– Прислушайтесь к барабанам! – сказал Вали-Дад. – Вот прообраз души народа; они пусты, но производят много шума. А как, по вашему мнению, пройдет Мухаррам в нынешнем году? Я думаю, что будут беспорядки.
Он свернул в переулок и оставил меня одного со звездами и заспанным полицейским патрулем. Тогда я ушел спать и видел во сне, что Вали-Дад занял и разграбил город, а меня назначили вазиром и серебряная хукка Лалан стала знаком моей власти.
Барабаны Мухаррама весь день гремели в городе, а депутации слезливых индуистских джентльменов весь день осаждали помощника комиссара, уверяя его, что мусульмане убьют их раньше, чем займется заря следующего дня.
– А это, – конфиденциально сообщил помощник комиссара начальнику полиции, – довольно явный признак того, что индуисты собираются наделать неприятностей. Я думаю, что мы сможем устроить им маленький сюрприз. Я сделал строгое предупреждение главам обоих вероисповеданий. Если они не обратят на него внимания, тем хуже для них.
В ту ночь у Лалан собралось много народу, но все это были люди, которых я никогда раньше не встречал, если не считать толстого джентльмена в черном костюме и золотом пенсне.
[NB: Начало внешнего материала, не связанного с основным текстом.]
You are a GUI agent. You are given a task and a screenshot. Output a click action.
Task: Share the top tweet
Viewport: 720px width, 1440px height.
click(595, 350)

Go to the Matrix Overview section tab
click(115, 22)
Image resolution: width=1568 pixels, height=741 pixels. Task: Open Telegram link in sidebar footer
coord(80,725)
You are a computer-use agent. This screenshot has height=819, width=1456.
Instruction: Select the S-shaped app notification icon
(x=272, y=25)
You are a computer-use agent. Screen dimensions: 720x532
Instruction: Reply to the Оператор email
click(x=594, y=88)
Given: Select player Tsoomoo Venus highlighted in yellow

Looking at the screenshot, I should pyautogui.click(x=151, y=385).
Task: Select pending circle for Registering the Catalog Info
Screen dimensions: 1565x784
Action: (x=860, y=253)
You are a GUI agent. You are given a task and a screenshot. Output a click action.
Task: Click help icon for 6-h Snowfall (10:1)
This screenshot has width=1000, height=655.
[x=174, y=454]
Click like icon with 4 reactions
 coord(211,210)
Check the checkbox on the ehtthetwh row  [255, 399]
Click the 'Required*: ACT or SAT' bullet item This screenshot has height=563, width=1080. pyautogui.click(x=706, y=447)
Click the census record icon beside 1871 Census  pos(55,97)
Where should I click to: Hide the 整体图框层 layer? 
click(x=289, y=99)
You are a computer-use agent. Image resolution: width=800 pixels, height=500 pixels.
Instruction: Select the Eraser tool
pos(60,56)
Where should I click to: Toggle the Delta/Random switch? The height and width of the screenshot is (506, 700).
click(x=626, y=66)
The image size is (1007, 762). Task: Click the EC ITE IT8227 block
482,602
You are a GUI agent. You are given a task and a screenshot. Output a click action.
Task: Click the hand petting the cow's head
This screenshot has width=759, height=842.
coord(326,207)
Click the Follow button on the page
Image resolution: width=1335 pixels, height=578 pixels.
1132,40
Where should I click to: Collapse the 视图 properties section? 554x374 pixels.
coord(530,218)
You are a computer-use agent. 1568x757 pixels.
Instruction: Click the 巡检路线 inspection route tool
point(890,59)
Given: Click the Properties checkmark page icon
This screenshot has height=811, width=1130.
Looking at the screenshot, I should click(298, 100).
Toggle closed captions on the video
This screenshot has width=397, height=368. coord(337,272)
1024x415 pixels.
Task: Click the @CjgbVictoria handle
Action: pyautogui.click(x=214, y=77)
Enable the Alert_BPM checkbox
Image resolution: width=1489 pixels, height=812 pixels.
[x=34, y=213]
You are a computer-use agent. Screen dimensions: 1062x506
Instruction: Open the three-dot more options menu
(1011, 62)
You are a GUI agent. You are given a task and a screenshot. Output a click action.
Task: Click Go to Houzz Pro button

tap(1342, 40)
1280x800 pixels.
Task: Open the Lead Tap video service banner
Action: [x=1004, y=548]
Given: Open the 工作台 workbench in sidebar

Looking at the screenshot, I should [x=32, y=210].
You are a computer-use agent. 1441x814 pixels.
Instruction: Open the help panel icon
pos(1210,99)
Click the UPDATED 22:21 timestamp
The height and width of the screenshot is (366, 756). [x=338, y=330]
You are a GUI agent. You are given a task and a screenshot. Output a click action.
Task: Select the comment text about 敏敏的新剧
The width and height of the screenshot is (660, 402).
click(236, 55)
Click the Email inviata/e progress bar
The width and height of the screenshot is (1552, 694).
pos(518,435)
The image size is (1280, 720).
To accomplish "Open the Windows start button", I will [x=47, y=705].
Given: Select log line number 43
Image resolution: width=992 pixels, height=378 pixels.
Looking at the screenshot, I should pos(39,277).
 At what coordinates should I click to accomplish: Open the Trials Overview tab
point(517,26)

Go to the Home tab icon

Вали-Дад лежал в оконной нише, и я никогда не видел, чтобы он с таким гневным презрением сердился на свою веру и ее проявления. Служанка Лалан усердно резала и смешивала табак для гостей. Мы слышали гром барабанов, когда процессии, сопровождавшие каждую тазию, шли к главному сборному пункту на равнине за городом, готовясь к торжественному возвращению и обходу города внутри стен. Все улицы, казалось, горели в огне факелов, и только Форт Амара был черен и безмолвен. Когда грохот барабанов утих, все гости некоторое время не говорили ни слова.
– Двинулась первая тазия, – молвил Вали-Дад, глядя на равнину.
– Что-то уж очень рано, – сказал человек в пенсне. – Всего только половина девятого.
Гости встали и разошлись.
– Некоторые из них уроженцы Ладакха, – сказала Лалан, когда ушел последний гость, – они привезли мне кирпичного чаю, такого, какой продают русские, и самовар из Пешавара. Ну, теперь покажите мне, как английские мем-сахиб готовят чай.
Кирпичный чай был отвратителен. Когда его выпили, Вали-Дад предложил мне спуститься на улицу.
– Я почти уверен, что нынче ночью будут беспорядки, – сказал он. – Весь город так думает, a vox populi – vox dei[1], как говорят бабу. А теперь имейте в виду, что на углу у Падшаховых ворот всю ночь будет стоять моя лошадь и вы можете взять ее, если вам захочется проехаться и понаблюдать события. Это в высшей степени неизящное зрелище. Ну что хорошего твердить «Йа, Хасан! Йа, Хусайн!» двадцать тысяч раз за ночь?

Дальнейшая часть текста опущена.